Lewis Hamilton, laying the machismo of motor racing aside, has revealed his mental fragility even as he closes in on Michael Schumacher’s record of 91 victories.
Triumph here in sun-dappled Monza — the Cathedral of Speed — would leave him just one short of the German’s pinnacle heading into the Tuscan Grand Prix in Mugello next Sunday.
Schumacher is a private man and a sensitive one, but his pride — and perhaps decorum — inhibited him from sharing any of the concerns he carried on his journey to seven championship titles and fame.
This week Lewis Hamilton revealed his mental fragility while discussing his journey to the top
But Hamilton, 35, feels no such qualms and this week bared his soul like never before.
‘There are two sides to me,’ said the Briton, who took his 94th career pole on Saturday with the fastest lap in Formula One history, at an average speed of 164.267mph.
‘First, there is the side you see on TV. The competitive, cut-throat, hungry racer. When the visor is down I come alive, all my fears, insecurities and doubts are cast aside and my focus kicks in and I will not break until the job is done. It feels like I get to have the superpowers I always dreamed of having, but just behind the wheel.

*Stored data*
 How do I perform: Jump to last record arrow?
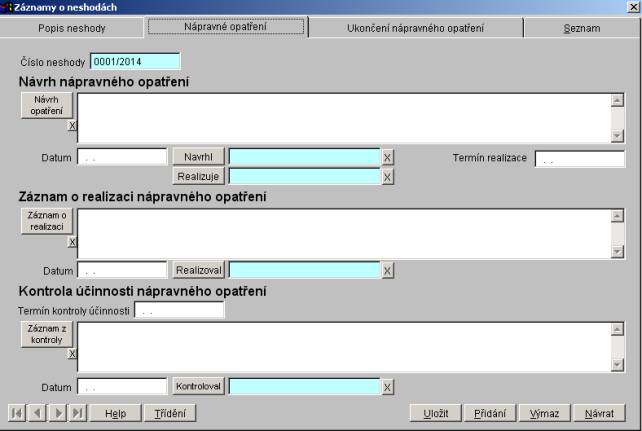(78, 413)
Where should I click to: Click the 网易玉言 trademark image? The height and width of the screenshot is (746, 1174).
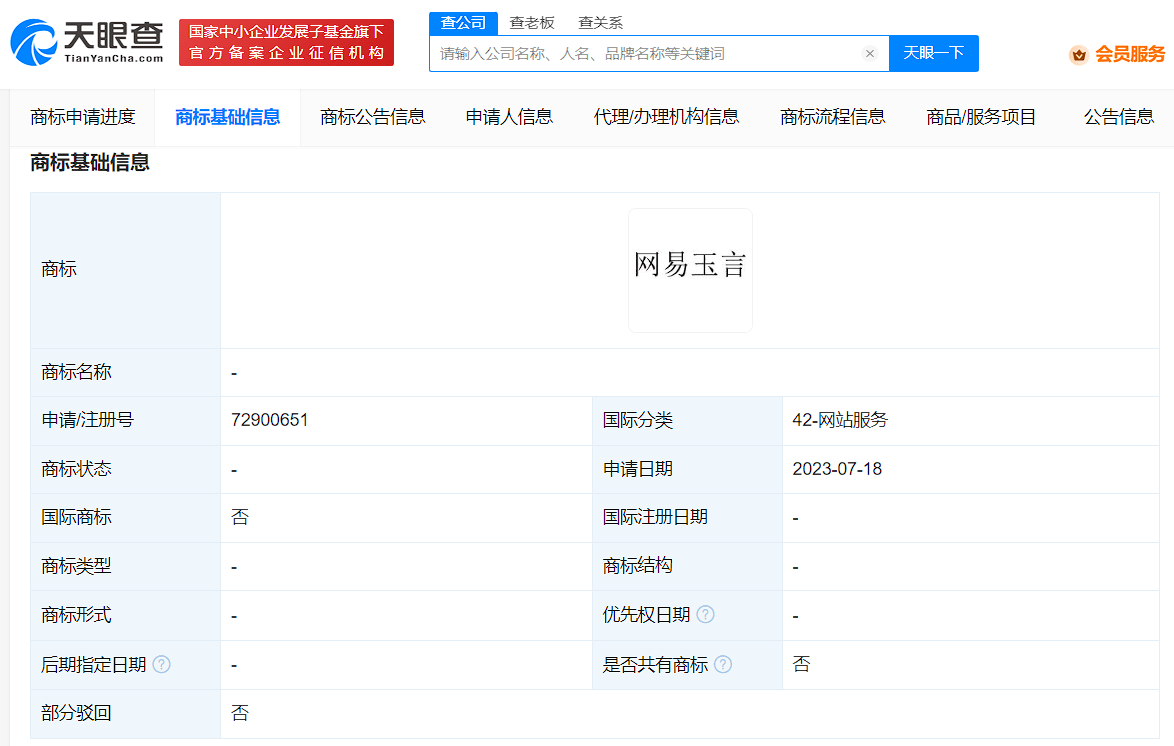point(690,269)
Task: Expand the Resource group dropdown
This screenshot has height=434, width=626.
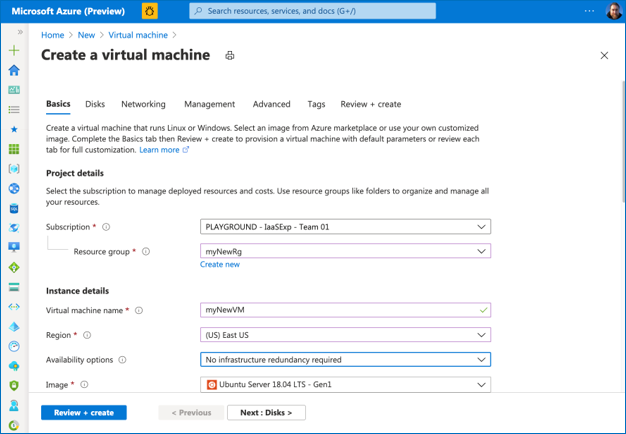Action: pyautogui.click(x=345, y=251)
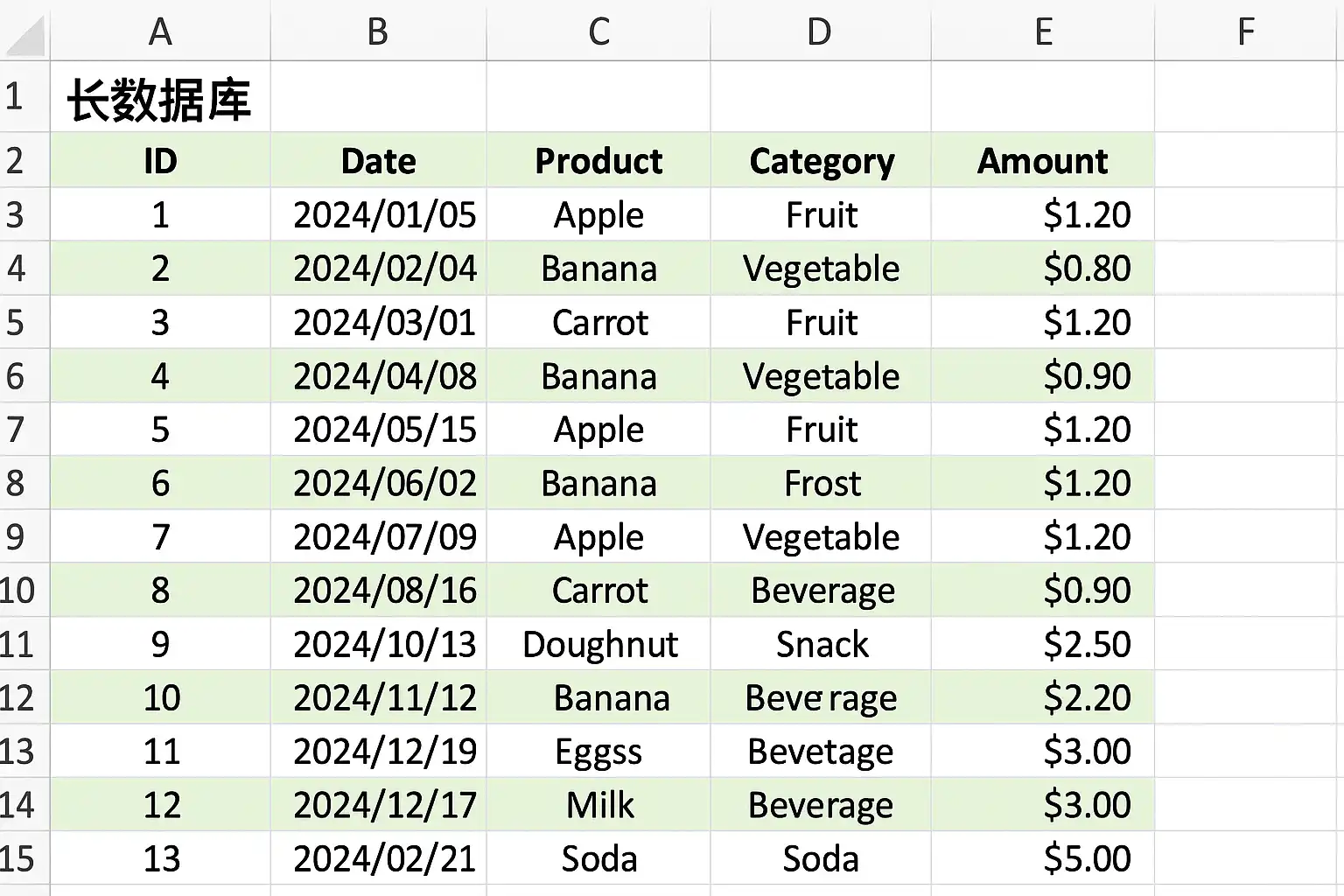Select column A header

(x=160, y=31)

*Task to complete*
Answer these from the article on Lewis Hamilton:
(a) How many victories make up Michael Schumacher's record?
(b) Which race comes next after Monza, and where is it held?
(c) What average speed did Hamilton reach on his pole lap?
The items are separate material and have no connection to the article on Lewis Hamilton.

*Result*
(a) 91 victories
(b) The Tuscan Grand Prix, in Mugello
(c) 164.267mph